Relatório do Painel Intergovernamental sobre Mudanças Climáticas
(IPCC), divulgado em
março, diz que a ação humana está inequivocamente aumentando as emissões de
gases de efeito estufa para níveis recordes e que as temperaturas globais
provavelmente atingirão 1,5 ºC acima dos níveis pré-industriais antes do
previsto, no início dos anos 2030. Esse aquecimento provoca mudanças globais,
incluindo o aumento do nível do mar e os extremos climáticos, resultando em
danos generalizados a vidas, meios de subsistência e sistemas naturais.
Série
histórica
Além de
analisar a série histórica de dados de temperatura do ar observados a cada hora
do dia ao longo dos últimos 40 anos em cinco regiões costeiras – MA (São Luís),
RN (Natal), ES (São Mateus), SP (Iguape) e RS (Rio Grande) –, os pesquisadores
utilizaram modelos matemáticos para definir o que seriam extremos de
temperatura para cada uma dessas áreas em cada mês do ano. Foram consideradas
diferenças regionais e de estação climática.
A pesquisa
avaliou os padrões sazonais e diários, com impactos medidos em termos de
ocorrências (dias em que um extremo aconteceu) e de eventos (dias seguidos da
ocorrência de extremos, caracterizando uma onda). Das regiões analisadas, os
litorais do MA e do RN não registraram alterações nos padrões de extremos de
temperatura ao longo do ano.
Os
pesquisadores também estudaram outros dois fatores – as possíveis variações da
amplitude térmica ao longo de um mesmo dia (chamadas no estudo de Tmax - Tmin)

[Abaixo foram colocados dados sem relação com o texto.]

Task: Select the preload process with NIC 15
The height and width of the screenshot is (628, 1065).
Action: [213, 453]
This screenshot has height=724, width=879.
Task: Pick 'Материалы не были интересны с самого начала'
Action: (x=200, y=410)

e as mudanças bruscas de temperatura, com base na comparação da máxima ou
mínima entre dias consecutivos.
Em relação
à amplitude térmica diária, o RN foi a única região que não apresentou
variações, enquanto no MA é cada vez mais frequente, com um crescimento do
número de dias consecutivos com amplitude maior.
Já no
Sudeste e no Sul, as alterações térmicas são ainda maiores – além do aumento da
frequência de dias de maior amplitude térmica, as regiões do ES, SP e RS têm
cada vez mais dias com variáveis na temperatura.
As maiores
temperaturas máximas diárias (Tmax) extremas foram encontradas em São Paulo
(Iguape), variando de 29,5 °C (julho de 2000) a 40,4 °C (janeiro de 2016), onde
também houve maior variação na Tmin (temperaturas mínimas diárias) – de
1,0 °C, em julho de 1990, a 17,9 °C, em fevereiro de 2018.
“Estudos
para as mudanças climáticas demandam dados históricos e contínuos de
monitoramento. Para entender a situação atual dos eventos extremos e prever
cenários futuros que auxiliem nos planos de resiliência costeira, é urgente que
ampliemos as estações de monitoramento de dados meteorológicos na costa
brasileira”, completa Sanches.
Agência FAPESP
https://agencia.fapesp.br/litoral-do-brasil-esta-mais-quente-e-com-maior-frequencia-de-eventos-extremos-de-temperatura-diz-estudo/41224/
Referência
Para servir como base de estudos, os pesquisadores montaram uma tabela com valores de referência (medianas) de Tmax e Tmin extremas para cada uma das cinco regiões avaliadas.
Os valores têm influência regional com base nas cidades pesquisadas e poderão variar nos próximos anos.
O artigo The increase in intensity and frequency of surface air temperature extremes throughout the western South Atlantic coast pode ser lido em: www.nature.com/articles/s41598-023-32722-1.